DOCUMENT SECTION >>
========
Engaged Customers – The Complete Guide to Customer Engagement

Need Connected, Engaged Customers?

All businesses should strive for high engagement from their customers. Why? Engaged customers look forward to interacting with your brand. This leads them to purchase more of your products or services.

Engaged customers also give you direct access to the thought process of your target audience.

However, identifying innovative customer engagement solutions often seems like a difficult task. Too often, we forget to look into the fundamentals that get customers engaged and bring them to your brand. As you think about ways to boost your customer engagement, remember to start at the beginning. You can focus on the basics to help increase engagement from the ground up.

A true connection with your customers, which is the foundation for any customer engagement strategy, starts with genuine empathy.

Starting with Empathy

You might be rolling your eyes, thinking, “Empathy? Yeah, of course!”
========
DATASET EXCERPTS >>
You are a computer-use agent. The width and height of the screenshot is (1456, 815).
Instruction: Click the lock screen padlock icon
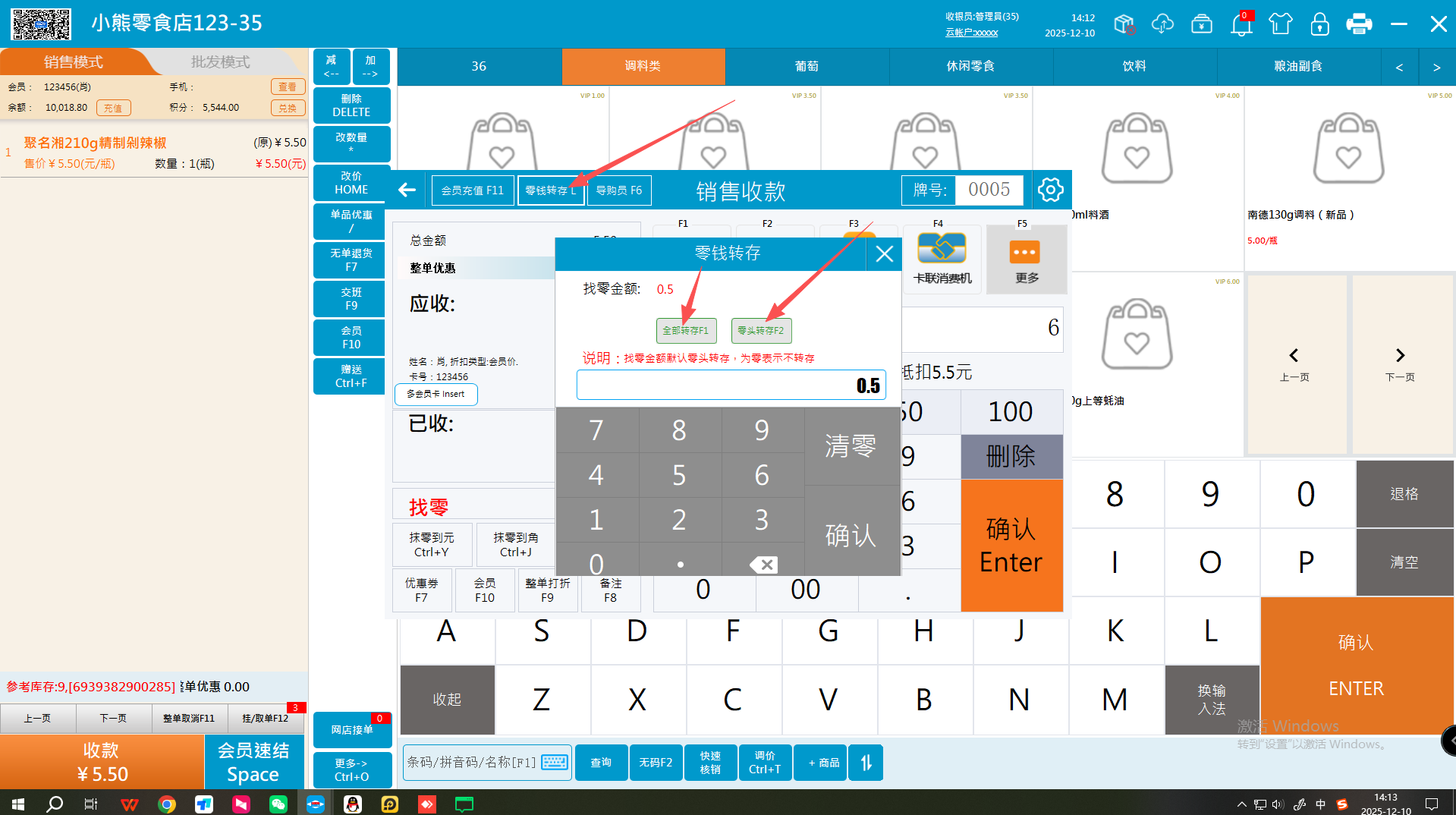click(1319, 24)
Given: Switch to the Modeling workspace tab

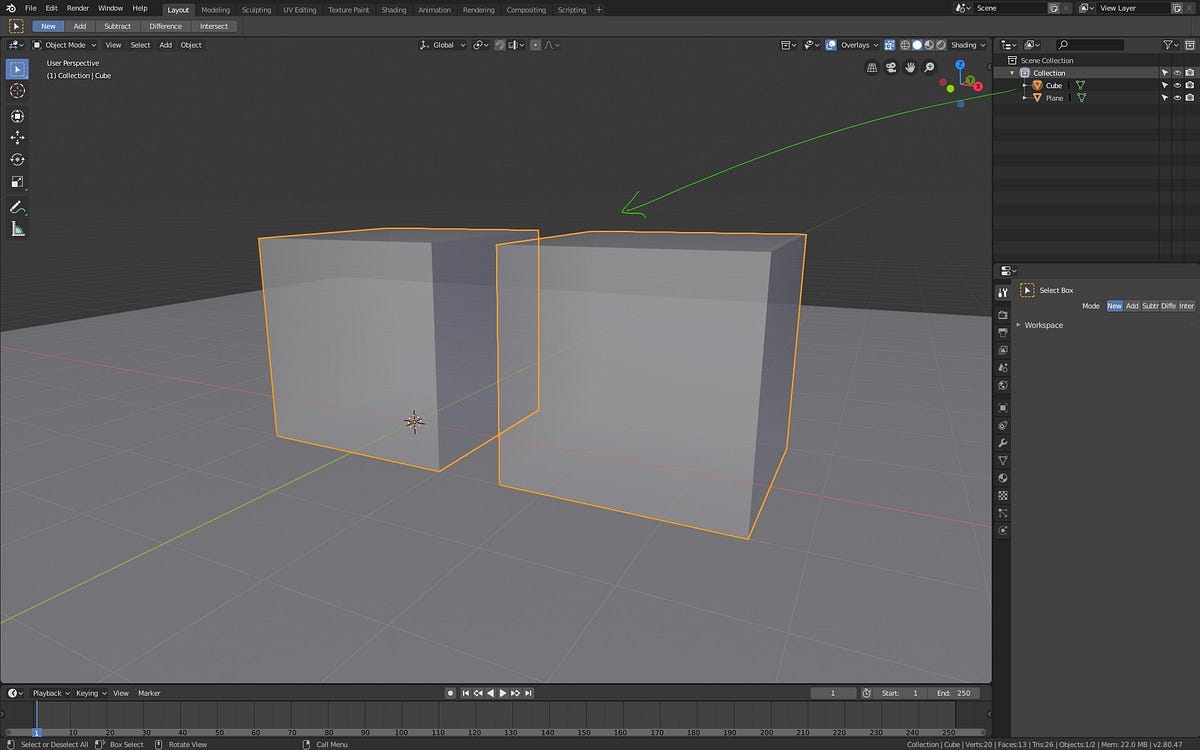Looking at the screenshot, I should coord(215,9).
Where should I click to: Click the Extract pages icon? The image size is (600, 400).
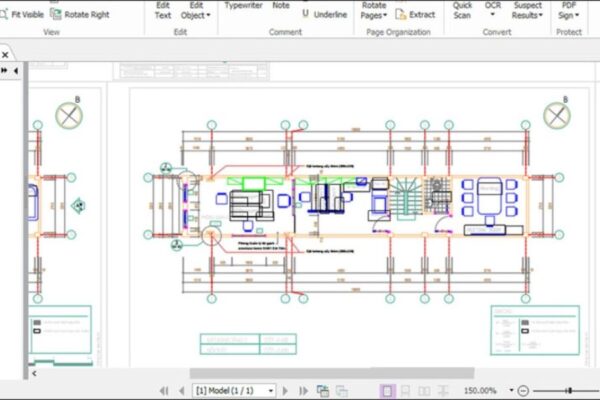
========
TASKS FOR THIS EXERCISE >>
1. In the customer engagement guide, what does a true connection with customers start with?
2. List every benefit of engaged customers that the customer engagement guide names.
The material that comes after the customer engagement guide stands apart from it.

RESPONSES PER TASK >>
1. Genuine empathy.

2.
- They look forward to interacting with your brand.
- They purchase more of your products or services.
- They give you direct access to the thought process of your target audience.